» **Task item**:
Scan the records beneath this line for the line holding "Task: Select Combine PDFs operation" and the line holding "Open the three-dot", then transcribe exactly those two and all lines between.

» **Records for this exercise**:

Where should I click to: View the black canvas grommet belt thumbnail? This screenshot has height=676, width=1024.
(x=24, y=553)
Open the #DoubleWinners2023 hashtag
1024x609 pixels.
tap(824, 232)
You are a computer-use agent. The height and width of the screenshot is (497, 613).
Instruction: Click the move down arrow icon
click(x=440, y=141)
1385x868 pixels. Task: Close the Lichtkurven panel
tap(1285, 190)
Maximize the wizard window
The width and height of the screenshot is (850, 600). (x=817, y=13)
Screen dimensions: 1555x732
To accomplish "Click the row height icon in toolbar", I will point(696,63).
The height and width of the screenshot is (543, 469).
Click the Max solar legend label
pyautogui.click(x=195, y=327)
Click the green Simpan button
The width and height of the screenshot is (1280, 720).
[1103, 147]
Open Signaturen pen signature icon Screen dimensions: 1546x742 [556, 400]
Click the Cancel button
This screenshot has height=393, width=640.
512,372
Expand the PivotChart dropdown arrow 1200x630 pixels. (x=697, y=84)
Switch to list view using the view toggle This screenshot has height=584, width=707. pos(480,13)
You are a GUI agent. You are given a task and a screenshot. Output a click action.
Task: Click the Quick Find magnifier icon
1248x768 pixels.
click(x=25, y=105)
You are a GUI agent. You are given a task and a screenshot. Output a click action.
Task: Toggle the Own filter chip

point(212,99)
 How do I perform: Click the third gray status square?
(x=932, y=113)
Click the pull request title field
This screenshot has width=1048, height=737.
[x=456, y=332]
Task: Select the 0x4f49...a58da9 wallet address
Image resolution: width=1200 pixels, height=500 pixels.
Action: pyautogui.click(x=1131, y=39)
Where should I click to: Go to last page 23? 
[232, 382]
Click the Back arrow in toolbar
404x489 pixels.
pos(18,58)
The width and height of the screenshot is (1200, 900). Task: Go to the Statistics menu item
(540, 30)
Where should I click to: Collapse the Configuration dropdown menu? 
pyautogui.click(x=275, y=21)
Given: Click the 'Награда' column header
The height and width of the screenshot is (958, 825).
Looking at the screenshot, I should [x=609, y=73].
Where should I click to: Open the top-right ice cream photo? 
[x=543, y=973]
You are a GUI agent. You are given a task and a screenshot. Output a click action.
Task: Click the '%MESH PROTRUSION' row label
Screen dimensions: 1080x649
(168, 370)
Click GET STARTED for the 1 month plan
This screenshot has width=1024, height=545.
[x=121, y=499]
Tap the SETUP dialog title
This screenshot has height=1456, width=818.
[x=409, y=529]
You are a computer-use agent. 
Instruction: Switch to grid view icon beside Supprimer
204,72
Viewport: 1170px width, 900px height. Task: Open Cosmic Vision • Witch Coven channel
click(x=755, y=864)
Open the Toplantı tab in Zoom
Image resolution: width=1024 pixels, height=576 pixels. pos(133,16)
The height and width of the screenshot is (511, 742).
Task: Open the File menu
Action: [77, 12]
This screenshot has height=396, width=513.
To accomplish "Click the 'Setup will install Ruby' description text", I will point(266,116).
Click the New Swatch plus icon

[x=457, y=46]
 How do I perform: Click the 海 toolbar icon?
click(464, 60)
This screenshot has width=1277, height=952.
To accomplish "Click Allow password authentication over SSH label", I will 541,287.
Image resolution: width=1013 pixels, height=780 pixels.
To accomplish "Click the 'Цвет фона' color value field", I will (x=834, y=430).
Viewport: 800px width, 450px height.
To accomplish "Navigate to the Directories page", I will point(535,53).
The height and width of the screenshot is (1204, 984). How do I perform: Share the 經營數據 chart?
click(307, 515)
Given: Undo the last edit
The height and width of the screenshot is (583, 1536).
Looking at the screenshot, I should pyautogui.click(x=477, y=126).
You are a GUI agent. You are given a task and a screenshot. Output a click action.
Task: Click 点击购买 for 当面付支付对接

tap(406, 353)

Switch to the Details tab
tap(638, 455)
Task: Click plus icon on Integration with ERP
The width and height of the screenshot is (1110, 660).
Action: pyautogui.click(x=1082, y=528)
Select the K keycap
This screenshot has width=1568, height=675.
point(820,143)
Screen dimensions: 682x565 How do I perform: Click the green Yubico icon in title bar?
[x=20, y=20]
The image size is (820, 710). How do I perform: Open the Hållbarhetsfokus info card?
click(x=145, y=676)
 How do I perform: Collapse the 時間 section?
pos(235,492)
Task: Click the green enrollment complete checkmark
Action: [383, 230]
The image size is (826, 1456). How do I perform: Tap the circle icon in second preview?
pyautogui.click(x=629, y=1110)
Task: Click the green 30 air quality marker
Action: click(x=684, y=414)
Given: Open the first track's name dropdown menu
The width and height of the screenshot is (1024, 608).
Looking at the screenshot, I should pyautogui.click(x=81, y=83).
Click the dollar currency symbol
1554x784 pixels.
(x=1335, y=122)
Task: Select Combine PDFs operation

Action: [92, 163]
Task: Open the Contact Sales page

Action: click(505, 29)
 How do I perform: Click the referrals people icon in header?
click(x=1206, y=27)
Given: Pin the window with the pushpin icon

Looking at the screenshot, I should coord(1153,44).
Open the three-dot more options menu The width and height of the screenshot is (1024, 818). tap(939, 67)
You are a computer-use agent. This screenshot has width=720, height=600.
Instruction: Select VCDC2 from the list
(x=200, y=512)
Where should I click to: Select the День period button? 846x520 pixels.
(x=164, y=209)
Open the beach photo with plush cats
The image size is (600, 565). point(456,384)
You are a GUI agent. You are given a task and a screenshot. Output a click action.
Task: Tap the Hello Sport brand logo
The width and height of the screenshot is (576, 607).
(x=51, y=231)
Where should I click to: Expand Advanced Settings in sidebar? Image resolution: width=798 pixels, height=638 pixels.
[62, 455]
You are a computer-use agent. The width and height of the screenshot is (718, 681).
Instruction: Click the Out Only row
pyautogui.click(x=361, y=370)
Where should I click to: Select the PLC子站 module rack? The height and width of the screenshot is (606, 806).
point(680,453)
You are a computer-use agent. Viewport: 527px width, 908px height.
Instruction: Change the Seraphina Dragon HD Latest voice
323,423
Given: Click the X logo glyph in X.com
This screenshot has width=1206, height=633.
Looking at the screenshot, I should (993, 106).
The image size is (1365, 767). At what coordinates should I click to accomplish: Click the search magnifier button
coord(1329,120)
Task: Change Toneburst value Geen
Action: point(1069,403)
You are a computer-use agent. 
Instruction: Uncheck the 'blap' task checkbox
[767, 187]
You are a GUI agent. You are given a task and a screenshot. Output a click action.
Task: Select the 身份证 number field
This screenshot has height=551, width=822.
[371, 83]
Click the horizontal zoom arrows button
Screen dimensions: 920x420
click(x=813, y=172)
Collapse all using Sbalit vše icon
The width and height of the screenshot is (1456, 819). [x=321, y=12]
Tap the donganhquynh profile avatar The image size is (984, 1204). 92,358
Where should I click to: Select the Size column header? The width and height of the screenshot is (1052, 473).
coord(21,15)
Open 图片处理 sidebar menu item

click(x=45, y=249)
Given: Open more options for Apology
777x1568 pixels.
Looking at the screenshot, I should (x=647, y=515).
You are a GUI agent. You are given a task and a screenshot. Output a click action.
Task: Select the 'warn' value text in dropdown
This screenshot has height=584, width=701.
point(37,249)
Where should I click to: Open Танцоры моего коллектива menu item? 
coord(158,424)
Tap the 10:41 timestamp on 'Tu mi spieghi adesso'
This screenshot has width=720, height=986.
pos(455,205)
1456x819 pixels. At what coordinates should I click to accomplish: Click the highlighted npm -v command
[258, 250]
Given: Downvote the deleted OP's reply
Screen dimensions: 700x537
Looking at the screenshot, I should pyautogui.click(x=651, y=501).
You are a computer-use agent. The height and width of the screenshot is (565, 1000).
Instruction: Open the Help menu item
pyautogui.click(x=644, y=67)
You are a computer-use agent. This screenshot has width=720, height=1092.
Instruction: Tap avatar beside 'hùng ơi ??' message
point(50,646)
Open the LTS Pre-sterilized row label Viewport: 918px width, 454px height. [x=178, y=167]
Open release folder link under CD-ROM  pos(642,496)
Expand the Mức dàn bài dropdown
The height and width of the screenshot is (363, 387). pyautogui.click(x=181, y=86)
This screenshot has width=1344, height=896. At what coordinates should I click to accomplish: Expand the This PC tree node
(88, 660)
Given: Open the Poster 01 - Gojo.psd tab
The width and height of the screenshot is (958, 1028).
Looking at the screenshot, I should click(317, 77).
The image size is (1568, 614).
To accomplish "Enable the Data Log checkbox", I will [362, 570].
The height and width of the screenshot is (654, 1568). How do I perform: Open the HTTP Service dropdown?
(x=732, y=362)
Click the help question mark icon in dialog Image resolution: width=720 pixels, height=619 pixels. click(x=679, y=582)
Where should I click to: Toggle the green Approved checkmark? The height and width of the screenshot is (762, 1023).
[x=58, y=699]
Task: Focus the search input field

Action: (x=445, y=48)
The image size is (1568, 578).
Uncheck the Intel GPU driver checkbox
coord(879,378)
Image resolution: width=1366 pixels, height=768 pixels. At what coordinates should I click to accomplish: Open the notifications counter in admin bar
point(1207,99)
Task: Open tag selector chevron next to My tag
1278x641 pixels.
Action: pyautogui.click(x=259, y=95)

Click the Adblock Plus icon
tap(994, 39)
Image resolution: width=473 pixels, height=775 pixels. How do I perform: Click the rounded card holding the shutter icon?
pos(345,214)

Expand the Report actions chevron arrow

» **Response below**:
Task: Select Combine PDFs operation

Action: [92, 163]
Task: Open the Contact Sales page

Action: click(505, 29)
 How do I perform: Click the referrals people icon in header?
click(x=1206, y=27)
Given: Pin the window with the pushpin icon

Looking at the screenshot, I should coord(1153,44).
Open the three-dot more options menu The width and height of the screenshot is (1024, 818). tap(939, 67)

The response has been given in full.